I tend to start at both ends. Slapping down cosmology and a general theme for the world really helps me dig in and get into starting something small. Working from both ends can be really helpful; if you know there's a huge mountain range nearby, it gives you some idea of the problems and resources the city or town you're really working on can have. Big mountains nearby? Is the town in the rain shadow or not? If it's in the rain shadow, the town gets a lot of water. If not, it's in a dry shrubland or even a desert. Are those mountains volcanic or an upthrust or are they literally the bones of a sleeping giant? Upthrusts mean salt and sedimentary deposits, volcanoes mean iron, quartz, and gold, sleeping giant or dragon bones could mean anything at all. This all changes the town's behavior. Extra rain and an upthrust mountain range means more quicklime pits, and more quicklime pits means both more alchemists and more crops.

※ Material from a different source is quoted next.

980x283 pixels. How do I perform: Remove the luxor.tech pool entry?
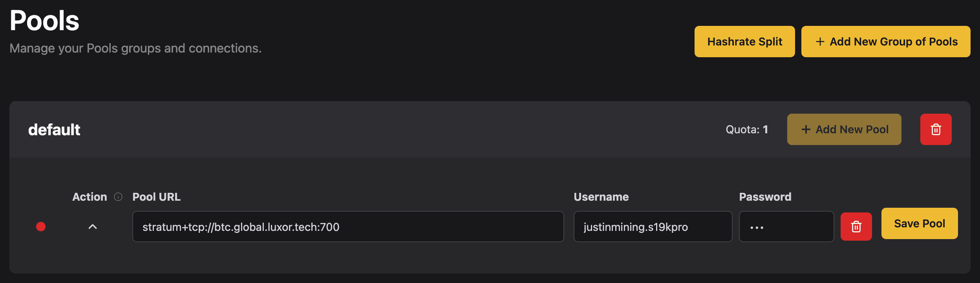[856, 227]
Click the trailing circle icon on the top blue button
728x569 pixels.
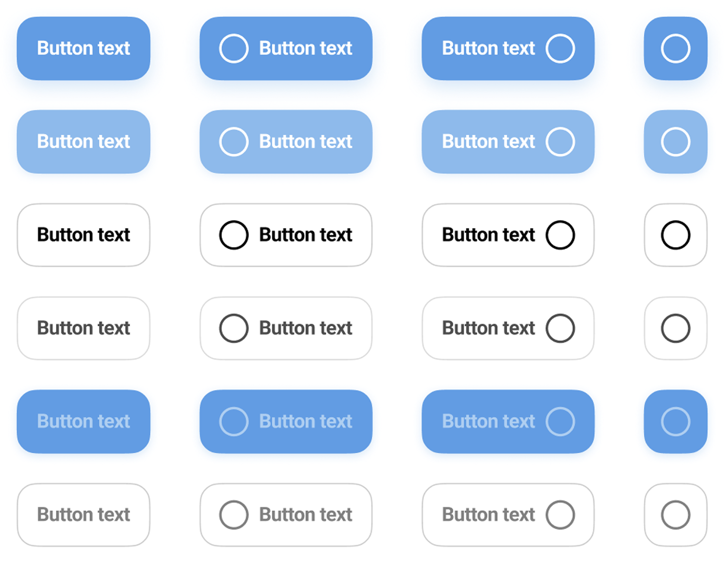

Just remember that once you make a decision, no matter what scale, it sticks with the world all the way through and will change everything - the addition of a flying race has huge implications on how your world wages war, delivers goods, and keeps in touch with itself. It eliminates castles as a workable defensive fortification, intensifies communication, shrinks the world by enhancing rulership capacity, and makes maps far more accurate. Actual [logistically] useful mounts do this, as well.